The reason for doing so is that big four letter word that politicians love to use: JOBS. Rep. Massie claims that the legalization of hemp would revive the textile and, to a lesser extent, the food industry. Hemp produces such products as health foods, oils, rope, cloth, paper, and fuel.
Massie also contends that the hemp industry will create 10 times as many jobs as the Keystone XL pipeline.
The bill is officially titled, “The Industrial Hemp Farming Act”, and enjoys bi-partisan support.
There is opposition to the bill however, as the National Narcotics Officers’ Associations Coalition and Rep. Hal Rodgers (R-Ky.) both argue that it is impossible for law enforcement to make an immediate determination as to whether a field of cannabis plants are hemp or marijuana.
President of the coalition, Bob Bushman, says that to distinguish between the two would require some level of “scientific” study, which is outside the realm of a policeman’s expertise.

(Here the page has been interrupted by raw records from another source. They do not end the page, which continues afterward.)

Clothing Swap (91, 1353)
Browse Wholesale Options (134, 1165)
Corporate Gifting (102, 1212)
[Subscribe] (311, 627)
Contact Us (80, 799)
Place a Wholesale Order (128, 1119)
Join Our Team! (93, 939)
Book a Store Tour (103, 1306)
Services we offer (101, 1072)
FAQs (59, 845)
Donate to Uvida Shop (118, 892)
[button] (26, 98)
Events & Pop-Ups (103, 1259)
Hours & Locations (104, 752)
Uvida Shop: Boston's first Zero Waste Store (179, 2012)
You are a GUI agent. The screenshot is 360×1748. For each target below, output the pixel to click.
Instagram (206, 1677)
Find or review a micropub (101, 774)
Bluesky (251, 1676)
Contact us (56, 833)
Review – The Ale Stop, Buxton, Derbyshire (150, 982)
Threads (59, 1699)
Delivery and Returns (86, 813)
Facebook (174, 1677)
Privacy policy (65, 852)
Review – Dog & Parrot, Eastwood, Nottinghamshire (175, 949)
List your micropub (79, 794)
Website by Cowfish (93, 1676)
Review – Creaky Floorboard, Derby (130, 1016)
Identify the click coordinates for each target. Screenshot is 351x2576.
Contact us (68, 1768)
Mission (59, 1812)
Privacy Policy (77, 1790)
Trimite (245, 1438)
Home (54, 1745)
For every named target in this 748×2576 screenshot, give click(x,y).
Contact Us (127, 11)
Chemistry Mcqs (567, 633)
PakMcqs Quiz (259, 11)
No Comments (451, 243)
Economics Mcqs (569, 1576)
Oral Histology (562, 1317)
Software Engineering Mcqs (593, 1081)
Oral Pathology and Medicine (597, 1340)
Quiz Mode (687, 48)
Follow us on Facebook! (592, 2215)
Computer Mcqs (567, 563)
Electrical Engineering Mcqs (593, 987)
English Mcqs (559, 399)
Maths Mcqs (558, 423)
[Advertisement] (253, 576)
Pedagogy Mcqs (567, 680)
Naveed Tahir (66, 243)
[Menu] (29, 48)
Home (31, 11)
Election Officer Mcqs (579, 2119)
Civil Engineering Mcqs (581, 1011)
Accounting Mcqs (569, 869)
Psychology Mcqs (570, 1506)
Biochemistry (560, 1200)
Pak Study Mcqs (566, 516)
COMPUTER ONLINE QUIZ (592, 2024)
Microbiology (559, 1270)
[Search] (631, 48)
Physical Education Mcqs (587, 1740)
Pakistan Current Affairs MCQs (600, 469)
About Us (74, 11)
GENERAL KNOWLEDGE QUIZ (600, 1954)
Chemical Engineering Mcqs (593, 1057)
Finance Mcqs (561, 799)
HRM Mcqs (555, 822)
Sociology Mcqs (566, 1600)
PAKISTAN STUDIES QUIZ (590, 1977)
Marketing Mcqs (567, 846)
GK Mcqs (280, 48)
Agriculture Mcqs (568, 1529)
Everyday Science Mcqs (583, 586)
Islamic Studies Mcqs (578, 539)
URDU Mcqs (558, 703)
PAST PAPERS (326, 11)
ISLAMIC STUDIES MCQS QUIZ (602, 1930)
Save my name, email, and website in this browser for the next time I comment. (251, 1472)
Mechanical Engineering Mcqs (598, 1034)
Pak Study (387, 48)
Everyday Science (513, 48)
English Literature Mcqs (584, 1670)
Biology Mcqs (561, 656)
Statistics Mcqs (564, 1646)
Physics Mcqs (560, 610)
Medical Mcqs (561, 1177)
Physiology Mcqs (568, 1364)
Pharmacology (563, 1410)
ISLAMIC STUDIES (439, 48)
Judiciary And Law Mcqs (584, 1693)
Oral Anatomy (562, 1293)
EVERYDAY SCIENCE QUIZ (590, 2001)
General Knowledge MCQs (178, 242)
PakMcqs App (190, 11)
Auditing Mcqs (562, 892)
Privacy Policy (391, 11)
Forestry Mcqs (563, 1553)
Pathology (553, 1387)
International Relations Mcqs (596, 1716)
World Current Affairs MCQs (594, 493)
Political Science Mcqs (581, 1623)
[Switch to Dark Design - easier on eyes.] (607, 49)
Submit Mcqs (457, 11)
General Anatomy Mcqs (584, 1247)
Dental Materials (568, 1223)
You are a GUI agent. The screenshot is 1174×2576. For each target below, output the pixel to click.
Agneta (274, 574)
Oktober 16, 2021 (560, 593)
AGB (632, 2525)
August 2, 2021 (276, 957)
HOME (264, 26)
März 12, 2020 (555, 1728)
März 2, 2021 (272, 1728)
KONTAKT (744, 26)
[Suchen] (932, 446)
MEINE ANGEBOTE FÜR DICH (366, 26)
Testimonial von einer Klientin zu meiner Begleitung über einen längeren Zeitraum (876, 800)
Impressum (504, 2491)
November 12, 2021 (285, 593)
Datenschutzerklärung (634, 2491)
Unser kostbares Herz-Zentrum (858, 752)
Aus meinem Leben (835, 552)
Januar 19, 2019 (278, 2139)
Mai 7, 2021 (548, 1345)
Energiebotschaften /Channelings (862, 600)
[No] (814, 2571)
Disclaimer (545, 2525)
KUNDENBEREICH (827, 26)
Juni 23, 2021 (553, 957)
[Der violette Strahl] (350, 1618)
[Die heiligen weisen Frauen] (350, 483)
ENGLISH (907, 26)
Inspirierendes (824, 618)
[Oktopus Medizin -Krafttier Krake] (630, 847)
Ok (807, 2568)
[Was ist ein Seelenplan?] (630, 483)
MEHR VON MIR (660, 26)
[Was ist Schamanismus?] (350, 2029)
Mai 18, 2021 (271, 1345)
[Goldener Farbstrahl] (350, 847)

Prior to the 1970s hemp was legal in the United States, and proponents of its re-legitimized status point to $580 million in imports of hemp products in 2013 alone. Still, Rep. Massie says Kentucky’s hemp coalition is going to have to change some stubborn minds on his side of the isle to get the bill through Congress.
“It’s harder to get a majority of Republicans to sign on to industrial hemp than it is to get Democrats”, he said. “There’s a stigma attached to it, and Republicans don’t want to be seen as weak on the war on drugs.”
Is the conservative 114th Congress for expanding economic opportunity in this sector or are they still faithful to the politics of the War on Drugs? The vote on this bill could be a political fork in the road for the new Republican majority.